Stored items
-=-=-=-=-

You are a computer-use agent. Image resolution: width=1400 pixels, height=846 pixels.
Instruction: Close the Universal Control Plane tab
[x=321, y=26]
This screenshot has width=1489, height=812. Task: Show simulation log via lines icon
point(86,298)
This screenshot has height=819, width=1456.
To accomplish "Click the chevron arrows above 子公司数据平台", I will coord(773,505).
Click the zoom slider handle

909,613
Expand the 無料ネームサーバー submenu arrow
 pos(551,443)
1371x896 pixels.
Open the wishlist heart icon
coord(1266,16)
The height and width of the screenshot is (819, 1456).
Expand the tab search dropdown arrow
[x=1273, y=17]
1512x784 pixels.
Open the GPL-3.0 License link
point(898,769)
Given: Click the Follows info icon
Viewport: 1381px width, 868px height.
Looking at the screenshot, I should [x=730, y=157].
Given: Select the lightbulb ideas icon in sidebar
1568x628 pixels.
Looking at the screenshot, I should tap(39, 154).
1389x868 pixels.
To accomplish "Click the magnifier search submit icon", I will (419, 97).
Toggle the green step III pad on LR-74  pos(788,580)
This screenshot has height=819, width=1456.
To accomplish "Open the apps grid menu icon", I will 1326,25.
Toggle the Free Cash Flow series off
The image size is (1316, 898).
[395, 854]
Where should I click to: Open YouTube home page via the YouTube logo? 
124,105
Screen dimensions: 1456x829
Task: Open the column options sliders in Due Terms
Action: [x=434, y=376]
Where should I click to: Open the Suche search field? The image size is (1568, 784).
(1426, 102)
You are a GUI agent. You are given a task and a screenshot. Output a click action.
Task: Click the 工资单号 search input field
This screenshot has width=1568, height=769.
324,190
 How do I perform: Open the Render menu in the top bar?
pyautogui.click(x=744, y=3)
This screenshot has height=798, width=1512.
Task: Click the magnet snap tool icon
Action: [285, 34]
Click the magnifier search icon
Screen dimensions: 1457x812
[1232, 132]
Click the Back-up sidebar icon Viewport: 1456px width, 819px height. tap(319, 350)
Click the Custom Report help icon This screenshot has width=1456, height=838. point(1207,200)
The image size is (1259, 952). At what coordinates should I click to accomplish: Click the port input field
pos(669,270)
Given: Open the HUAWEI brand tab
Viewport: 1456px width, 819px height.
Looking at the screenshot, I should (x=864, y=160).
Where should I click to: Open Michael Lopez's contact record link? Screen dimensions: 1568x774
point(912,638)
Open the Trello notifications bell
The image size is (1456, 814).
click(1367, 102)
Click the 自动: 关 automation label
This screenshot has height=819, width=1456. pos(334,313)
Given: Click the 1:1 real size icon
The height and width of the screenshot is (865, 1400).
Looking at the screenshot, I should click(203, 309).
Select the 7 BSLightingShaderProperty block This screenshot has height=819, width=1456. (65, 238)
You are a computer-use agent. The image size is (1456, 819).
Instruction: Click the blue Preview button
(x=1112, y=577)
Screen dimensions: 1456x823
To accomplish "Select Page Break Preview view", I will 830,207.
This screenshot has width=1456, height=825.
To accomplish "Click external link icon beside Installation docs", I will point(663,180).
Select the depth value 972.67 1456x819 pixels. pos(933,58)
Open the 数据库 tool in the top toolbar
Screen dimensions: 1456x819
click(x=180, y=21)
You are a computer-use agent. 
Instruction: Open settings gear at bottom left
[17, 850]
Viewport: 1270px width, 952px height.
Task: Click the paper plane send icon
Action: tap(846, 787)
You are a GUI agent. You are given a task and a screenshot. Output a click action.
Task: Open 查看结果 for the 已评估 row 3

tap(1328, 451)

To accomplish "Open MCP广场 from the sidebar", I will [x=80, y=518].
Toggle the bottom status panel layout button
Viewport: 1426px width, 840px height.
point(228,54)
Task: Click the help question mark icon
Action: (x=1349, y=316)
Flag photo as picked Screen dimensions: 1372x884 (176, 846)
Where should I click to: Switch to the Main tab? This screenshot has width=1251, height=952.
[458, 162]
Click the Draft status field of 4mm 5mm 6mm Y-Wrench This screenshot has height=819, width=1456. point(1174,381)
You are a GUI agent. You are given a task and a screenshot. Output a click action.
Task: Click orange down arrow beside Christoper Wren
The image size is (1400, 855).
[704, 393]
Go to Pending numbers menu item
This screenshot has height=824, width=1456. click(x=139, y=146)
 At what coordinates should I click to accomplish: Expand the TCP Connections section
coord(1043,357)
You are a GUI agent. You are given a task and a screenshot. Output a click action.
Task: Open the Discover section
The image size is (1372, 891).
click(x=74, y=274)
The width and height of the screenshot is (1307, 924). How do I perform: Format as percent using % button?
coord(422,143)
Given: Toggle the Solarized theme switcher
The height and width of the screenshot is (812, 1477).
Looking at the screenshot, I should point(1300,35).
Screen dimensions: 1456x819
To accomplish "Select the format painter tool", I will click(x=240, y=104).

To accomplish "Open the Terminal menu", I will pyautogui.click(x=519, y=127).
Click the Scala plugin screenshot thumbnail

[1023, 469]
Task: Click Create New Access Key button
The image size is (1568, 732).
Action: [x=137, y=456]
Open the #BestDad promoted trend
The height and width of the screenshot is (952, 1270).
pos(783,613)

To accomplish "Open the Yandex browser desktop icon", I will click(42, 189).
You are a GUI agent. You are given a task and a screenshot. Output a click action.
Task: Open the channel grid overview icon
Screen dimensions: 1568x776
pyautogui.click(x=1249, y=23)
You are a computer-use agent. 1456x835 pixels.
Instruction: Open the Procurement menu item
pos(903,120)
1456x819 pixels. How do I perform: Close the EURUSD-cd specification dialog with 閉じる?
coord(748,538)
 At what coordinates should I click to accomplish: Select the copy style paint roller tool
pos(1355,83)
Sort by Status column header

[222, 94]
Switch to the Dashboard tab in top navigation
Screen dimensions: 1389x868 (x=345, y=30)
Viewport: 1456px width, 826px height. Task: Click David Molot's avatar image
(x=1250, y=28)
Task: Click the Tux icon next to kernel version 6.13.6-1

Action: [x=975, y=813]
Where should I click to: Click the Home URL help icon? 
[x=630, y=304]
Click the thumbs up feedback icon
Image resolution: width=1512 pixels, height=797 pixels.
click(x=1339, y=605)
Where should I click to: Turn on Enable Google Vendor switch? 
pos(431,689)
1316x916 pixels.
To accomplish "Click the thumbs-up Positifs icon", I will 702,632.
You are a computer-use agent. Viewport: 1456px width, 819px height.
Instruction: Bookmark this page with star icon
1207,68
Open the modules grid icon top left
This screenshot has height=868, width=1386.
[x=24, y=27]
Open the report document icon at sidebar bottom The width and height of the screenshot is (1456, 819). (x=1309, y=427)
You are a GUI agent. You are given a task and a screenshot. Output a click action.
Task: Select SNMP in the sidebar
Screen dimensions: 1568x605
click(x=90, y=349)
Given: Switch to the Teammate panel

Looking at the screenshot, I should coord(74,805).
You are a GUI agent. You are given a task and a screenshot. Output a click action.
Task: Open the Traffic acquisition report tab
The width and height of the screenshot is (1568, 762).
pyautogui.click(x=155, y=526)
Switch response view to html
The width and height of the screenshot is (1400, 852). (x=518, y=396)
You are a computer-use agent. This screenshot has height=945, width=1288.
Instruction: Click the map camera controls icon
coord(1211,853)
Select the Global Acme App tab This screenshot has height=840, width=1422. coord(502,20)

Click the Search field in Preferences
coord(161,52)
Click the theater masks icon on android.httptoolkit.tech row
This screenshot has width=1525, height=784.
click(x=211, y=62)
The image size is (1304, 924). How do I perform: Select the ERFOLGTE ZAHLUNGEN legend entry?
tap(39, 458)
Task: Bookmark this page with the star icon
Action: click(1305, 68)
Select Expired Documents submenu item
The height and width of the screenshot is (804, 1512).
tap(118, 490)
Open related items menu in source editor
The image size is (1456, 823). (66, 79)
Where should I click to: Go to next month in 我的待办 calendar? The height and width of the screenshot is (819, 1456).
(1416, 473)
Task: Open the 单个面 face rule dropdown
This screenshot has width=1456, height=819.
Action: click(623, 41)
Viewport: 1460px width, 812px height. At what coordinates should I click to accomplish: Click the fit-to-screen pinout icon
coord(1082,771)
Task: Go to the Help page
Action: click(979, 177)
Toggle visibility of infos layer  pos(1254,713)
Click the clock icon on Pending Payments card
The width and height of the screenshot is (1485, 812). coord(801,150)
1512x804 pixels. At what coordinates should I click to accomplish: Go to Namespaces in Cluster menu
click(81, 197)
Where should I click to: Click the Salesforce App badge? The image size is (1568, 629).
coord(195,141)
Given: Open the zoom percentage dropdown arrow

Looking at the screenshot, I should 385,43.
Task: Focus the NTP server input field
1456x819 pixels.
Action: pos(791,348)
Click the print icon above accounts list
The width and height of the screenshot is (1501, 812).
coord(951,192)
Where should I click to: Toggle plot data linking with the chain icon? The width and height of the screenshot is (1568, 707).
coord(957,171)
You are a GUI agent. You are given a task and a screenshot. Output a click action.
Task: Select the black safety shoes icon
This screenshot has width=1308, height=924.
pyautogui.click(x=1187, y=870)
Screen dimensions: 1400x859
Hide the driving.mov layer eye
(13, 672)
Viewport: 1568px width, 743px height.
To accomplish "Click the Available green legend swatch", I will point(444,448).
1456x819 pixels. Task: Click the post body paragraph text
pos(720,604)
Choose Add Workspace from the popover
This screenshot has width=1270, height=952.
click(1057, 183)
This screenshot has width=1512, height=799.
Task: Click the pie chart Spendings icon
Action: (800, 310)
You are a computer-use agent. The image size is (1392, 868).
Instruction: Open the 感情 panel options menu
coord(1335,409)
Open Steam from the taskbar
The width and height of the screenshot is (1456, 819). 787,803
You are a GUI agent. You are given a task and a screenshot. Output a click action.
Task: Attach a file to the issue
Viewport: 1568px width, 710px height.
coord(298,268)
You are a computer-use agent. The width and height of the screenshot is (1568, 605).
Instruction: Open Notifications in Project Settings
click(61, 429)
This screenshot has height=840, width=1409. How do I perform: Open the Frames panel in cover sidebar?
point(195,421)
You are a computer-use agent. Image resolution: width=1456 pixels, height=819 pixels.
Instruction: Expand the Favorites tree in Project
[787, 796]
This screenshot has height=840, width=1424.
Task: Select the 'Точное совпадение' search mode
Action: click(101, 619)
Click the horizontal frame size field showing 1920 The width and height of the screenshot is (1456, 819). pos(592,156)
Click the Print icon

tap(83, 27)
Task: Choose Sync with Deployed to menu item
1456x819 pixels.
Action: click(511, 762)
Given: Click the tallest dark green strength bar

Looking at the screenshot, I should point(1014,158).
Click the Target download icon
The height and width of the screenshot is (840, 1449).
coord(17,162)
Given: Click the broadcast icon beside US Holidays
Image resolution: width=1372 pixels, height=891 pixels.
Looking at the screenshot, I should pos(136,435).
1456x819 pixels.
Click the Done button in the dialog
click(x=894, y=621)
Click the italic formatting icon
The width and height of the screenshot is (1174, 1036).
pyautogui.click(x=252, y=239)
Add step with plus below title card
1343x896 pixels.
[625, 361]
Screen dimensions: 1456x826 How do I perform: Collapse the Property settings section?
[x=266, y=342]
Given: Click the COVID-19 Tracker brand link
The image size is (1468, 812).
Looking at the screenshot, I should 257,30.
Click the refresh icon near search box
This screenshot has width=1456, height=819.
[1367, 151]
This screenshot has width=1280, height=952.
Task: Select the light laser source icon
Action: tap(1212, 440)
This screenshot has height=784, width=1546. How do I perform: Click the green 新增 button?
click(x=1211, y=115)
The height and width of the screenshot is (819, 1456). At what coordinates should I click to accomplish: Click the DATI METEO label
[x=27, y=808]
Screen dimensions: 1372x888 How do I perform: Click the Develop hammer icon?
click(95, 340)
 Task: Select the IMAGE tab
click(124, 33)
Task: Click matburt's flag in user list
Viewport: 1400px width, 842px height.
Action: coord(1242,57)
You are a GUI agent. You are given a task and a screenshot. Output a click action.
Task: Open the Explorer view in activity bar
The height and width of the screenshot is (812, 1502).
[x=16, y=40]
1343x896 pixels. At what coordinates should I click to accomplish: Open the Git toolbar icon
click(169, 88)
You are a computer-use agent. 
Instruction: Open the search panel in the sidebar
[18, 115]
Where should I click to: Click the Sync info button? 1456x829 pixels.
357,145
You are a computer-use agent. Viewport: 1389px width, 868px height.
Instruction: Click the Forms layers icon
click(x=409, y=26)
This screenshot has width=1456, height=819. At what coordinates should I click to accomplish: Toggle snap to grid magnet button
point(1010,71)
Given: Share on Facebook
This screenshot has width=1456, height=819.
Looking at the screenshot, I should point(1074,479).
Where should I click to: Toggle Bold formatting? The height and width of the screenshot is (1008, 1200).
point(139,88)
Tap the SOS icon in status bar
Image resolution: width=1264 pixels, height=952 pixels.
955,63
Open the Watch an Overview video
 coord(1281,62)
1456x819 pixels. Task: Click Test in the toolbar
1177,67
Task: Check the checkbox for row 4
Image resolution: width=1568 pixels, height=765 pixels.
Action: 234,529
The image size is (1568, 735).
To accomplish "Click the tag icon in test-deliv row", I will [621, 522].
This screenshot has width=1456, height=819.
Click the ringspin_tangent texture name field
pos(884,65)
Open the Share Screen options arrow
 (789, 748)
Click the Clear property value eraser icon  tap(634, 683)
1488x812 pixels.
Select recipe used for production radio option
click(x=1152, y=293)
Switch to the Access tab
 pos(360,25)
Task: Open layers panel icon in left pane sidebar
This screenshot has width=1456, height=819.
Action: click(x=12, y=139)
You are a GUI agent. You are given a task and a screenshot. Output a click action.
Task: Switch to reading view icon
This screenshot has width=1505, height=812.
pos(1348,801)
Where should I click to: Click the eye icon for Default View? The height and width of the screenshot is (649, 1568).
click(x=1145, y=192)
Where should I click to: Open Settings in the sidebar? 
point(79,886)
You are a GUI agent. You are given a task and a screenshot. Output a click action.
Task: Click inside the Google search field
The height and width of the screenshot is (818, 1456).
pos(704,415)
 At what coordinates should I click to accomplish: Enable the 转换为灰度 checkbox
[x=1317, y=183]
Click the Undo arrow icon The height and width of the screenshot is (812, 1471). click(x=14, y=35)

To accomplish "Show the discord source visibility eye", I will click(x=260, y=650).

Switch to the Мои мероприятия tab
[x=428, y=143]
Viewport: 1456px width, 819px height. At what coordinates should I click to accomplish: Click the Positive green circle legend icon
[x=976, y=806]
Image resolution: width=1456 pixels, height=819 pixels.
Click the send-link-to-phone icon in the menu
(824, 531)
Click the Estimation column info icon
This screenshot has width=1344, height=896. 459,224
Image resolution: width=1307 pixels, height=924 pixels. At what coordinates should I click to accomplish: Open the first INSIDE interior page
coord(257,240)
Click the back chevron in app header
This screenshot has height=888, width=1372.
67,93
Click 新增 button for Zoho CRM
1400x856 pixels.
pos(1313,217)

-=-=-=-=-

**What you are asked to do**.
Copy from the entries only those lines that hold the word "Choose".

**Response below**.
Choose Add Workspace from the popover
Task: Choose Sync with Deployed to menu item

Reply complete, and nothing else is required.